We can open up some of the bottlenecks — but need to be careful.
UPS employees move shipping containers with the first cases of the Pfizer and BioNTech COVID-19 vaccine inside a UPS sorting facility in Louisville, Kentucky, in December 2020.


Between April and June last year, the Coalition for Epidemic Preparedness Innovations, based in Norway, conducted a survey of vaccine manufacturers, finding a worldwide capacity to make 2 billion to 4 billion doses of COVID-19 vaccines by the end of 2021. Industries have mobilized to produce more doses since then, but that will fall far short of what’s needed to vaccinate the world’s 7.7 billion people.

For decades, vaccines didn’t bring the profits that other drugs did, driving the pharmaceutical industry to shutter factories and exit the business. In the last decade, there has been a revival, but industrial expertise is still lagging. “We can’t be harsh on the industry and their profits but also expect them to turn on the dime on their own time to have lots of extra capacity available,” said Robinson.

For this reason, it may make more sense to augment existing factories to boost production of mRNA vaccines while looking for outside facilities to shore up the supply of more traditional shots still being tested against the coronavirus.

But worldwide shortages of raw materials and specialized equipment should make Biden’s White House ultracautious about stepping in with the Defense Production Act to prioritize materials that other countries need to make their vaccines, Robinson said. They might retaliate by blocking US imports of other supplies made in their country, with the end result that fewer vaccines are made everywhere.

“Nobody’s supply chain is 100% domestic for vaccine raw materials,” Robinson said. Muscling one’s way into pharmaceutical supply chains to prioritize raw materials for vaccines could also mean that other vital medicines go unmade.

Any move to upgrade production in manufacturing has to be checked for unintended consequences downstream or upstream. The US might prioritize Pfizer or Moderna getting first dibs on lipids, for example, but that could slow production of other drugs that use them, like those for multiple sclerosis or cancer.

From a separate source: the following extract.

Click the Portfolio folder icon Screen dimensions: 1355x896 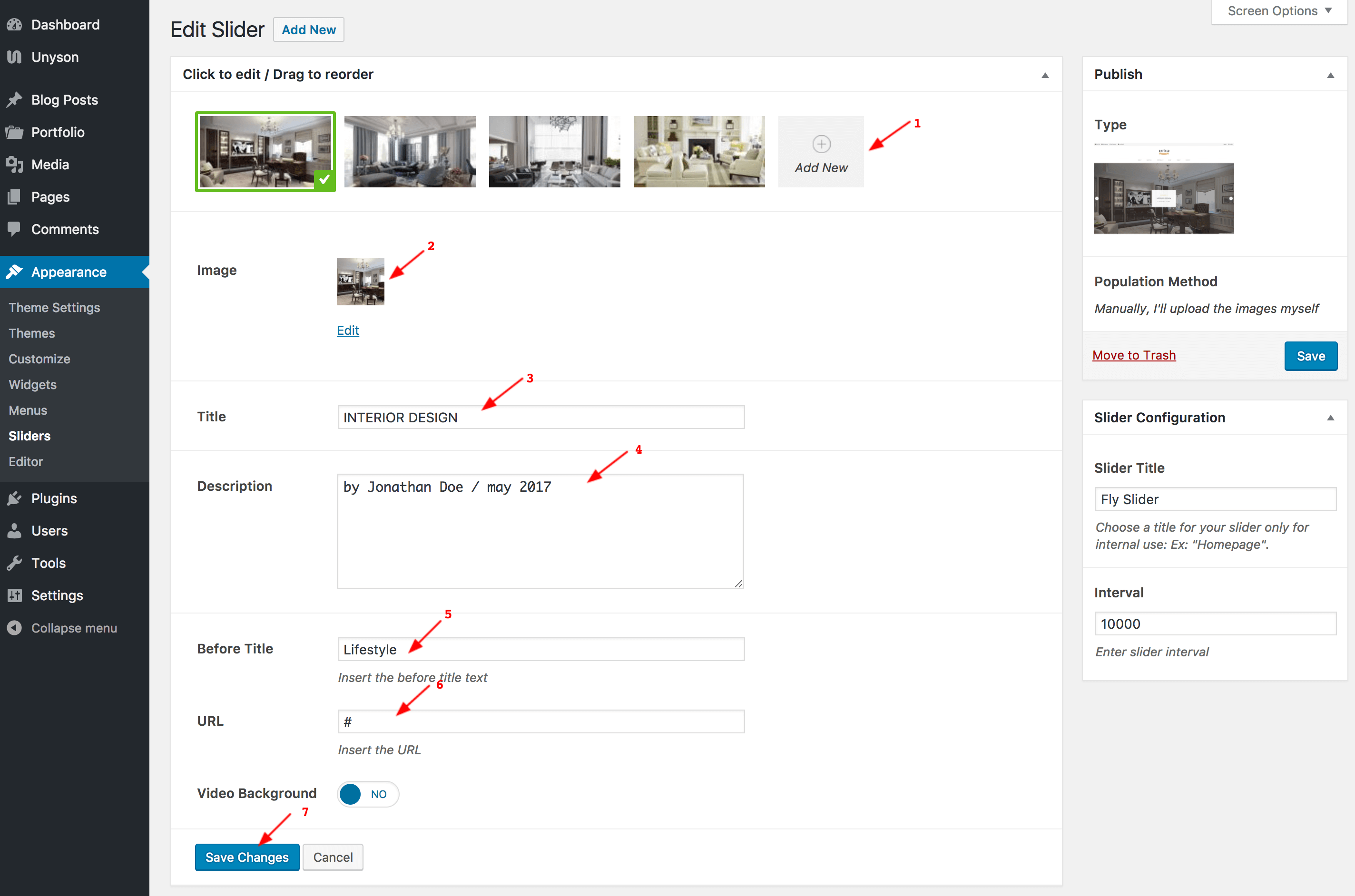tap(14, 133)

Adding more machines to combine the lipids with the mRNA might require halting production at a factory while they are installed, causing a temporary dip in supply.

For those reasons, vaccines that will arrive later and don’t rely on mRNA, such as Johnson & Johnson’s, might benefit from using outside manufacturers to scale up production. That vaccine is based on an approach more manufacturers have experience with, using a harmless cold virus that is equipped with the genes for coronavirus spikes. The vaccine showed 66% effectiveness in reducing COVID-19 cases in worldwide trials, according to clinical trial data announced last month. Last week, Johnson & Johnson applied for authorization from the FDA, which would make it the third vaccine available in the US.

“These first vaccines aren’t going to be the answer for everyone,” Robinson said.

On top of all this, Anthony Fauci, chief of the National Institute of Allergy and Infectious Diseases, said on Wednesday that vaccine makers are weighing how to change their shots to address dangerous new coronavirus mutants. A variant found in South Africa, which has been seen in a few US cases, is of particular concern, he said, although vaccines still show efficacy against the virus in limiting severe disease. Changing existing vaccines could add an extra level of complexity if manufacturers decide to collaborate.

In a January interview with BuzzFeed News, Pfizer vaccine chief scientist Philip Dormitzer expressed confidence in the company’s ability to swiftly retool RNA vaccines if a coronavirus variant resistant to current vaccines emerged. Rather than undergoing exhaustive clinical trials for brand-new shots, Dormitzer was hopeful that those retrofitted vaccines could be released more like seasonal flu shots.

“The bottom line is that we have vaccines that work well,” Fauci said. ”Obviously what we're going to be planning, if necessary, is to upgrade vaccines in the future.”